* [THE TASK]
Would you repeat every line of the data exactly?
■ ■ ■ ■
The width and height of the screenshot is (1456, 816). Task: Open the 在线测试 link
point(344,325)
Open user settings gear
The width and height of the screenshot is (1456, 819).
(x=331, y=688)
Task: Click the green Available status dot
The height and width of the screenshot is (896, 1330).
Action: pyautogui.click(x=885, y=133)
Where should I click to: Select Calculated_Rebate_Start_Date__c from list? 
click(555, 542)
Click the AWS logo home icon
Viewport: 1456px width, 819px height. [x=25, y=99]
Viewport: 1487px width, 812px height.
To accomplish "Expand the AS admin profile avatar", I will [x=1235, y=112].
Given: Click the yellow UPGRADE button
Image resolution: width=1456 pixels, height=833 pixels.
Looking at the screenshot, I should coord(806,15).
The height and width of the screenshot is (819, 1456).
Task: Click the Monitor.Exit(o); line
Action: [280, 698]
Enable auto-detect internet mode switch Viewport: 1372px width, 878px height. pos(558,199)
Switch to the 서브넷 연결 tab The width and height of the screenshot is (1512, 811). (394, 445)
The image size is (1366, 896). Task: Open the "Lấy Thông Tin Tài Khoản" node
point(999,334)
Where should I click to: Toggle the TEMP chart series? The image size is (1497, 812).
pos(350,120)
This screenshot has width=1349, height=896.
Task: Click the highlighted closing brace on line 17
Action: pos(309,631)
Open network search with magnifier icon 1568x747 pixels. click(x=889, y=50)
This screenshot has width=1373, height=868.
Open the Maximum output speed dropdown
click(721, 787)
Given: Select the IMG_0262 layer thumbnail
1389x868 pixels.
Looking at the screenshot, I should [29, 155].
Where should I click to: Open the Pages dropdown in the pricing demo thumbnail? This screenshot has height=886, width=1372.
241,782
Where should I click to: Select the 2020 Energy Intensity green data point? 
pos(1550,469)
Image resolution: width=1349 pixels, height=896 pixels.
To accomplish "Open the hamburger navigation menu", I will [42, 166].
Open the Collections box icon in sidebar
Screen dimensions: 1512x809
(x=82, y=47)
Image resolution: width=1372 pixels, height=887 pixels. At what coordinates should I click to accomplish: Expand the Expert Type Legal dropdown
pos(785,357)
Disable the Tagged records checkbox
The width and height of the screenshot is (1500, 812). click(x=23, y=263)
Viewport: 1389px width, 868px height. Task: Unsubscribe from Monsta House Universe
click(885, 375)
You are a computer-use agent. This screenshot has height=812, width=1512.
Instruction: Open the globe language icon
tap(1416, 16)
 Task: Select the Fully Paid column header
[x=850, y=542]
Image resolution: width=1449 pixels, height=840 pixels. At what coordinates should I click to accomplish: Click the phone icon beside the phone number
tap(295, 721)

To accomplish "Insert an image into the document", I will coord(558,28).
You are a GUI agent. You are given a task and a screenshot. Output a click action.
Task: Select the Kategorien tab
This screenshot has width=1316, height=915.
■ ■ ■ ■
* [RESULT FOR THIS EXERCISE]
The width and height of the screenshot is (1456, 816). Task: Open the 在线测试 link
point(344,325)
Open user settings gear
The width and height of the screenshot is (1456, 819).
(x=331, y=688)
Task: Click the green Available status dot
The height and width of the screenshot is (896, 1330).
Action: pyautogui.click(x=885, y=133)
Where should I click to: Select Calculated_Rebate_Start_Date__c from list? 
click(555, 542)
Click the AWS logo home icon
Viewport: 1456px width, 819px height. [x=25, y=99]
Viewport: 1487px width, 812px height.
To accomplish "Expand the AS admin profile avatar", I will [x=1235, y=112].
Given: Click the yellow UPGRADE button
Image resolution: width=1456 pixels, height=833 pixels.
Looking at the screenshot, I should coord(806,15).
The height and width of the screenshot is (819, 1456).
Task: Click the Monitor.Exit(o); line
Action: [280, 698]
Enable auto-detect internet mode switch Viewport: 1372px width, 878px height. pos(558,199)
Switch to the 서브넷 연결 tab The width and height of the screenshot is (1512, 811). (394, 445)
The image size is (1366, 896). Task: Open the "Lấy Thông Tin Tài Khoản" node
point(999,334)
Where should I click to: Toggle the TEMP chart series? The image size is (1497, 812).
pos(350,120)
This screenshot has width=1349, height=896.
Task: Click the highlighted closing brace on line 17
Action: pos(309,631)
Open network search with magnifier icon 1568x747 pixels. click(x=889, y=50)
This screenshot has width=1373, height=868.
Open the Maximum output speed dropdown
click(721, 787)
Given: Select the IMG_0262 layer thumbnail
1389x868 pixels.
Looking at the screenshot, I should [29, 155].
Where should I click to: Open the Pages dropdown in the pricing demo thumbnail? This screenshot has height=886, width=1372.
241,782
Where should I click to: Select the 2020 Energy Intensity green data point? 
pos(1550,469)
Image resolution: width=1349 pixels, height=896 pixels.
To accomplish "Open the hamburger navigation menu", I will [42, 166].
Open the Collections box icon in sidebar
Screen dimensions: 1512x809
(x=82, y=47)
Image resolution: width=1372 pixels, height=887 pixels. At what coordinates should I click to accomplish: Expand the Expert Type Legal dropdown
pos(785,357)
Disable the Tagged records checkbox
The width and height of the screenshot is (1500, 812). click(x=23, y=263)
Viewport: 1389px width, 868px height. Task: Unsubscribe from Monsta House Universe
click(885, 375)
You are a computer-use agent. This screenshot has height=812, width=1512.
Instruction: Open the globe language icon
tap(1416, 16)
 Task: Select the Fully Paid column header
[x=850, y=542]
Image resolution: width=1449 pixels, height=840 pixels. At what coordinates should I click to accomplish: Click the phone icon beside the phone number
tap(295, 721)

To accomplish "Insert an image into the document", I will coord(558,28).
You are a GUI agent. You are given a task and a screenshot. Output a click action.
Task: Select the Kategorien tab
This screenshot has width=1316, height=915.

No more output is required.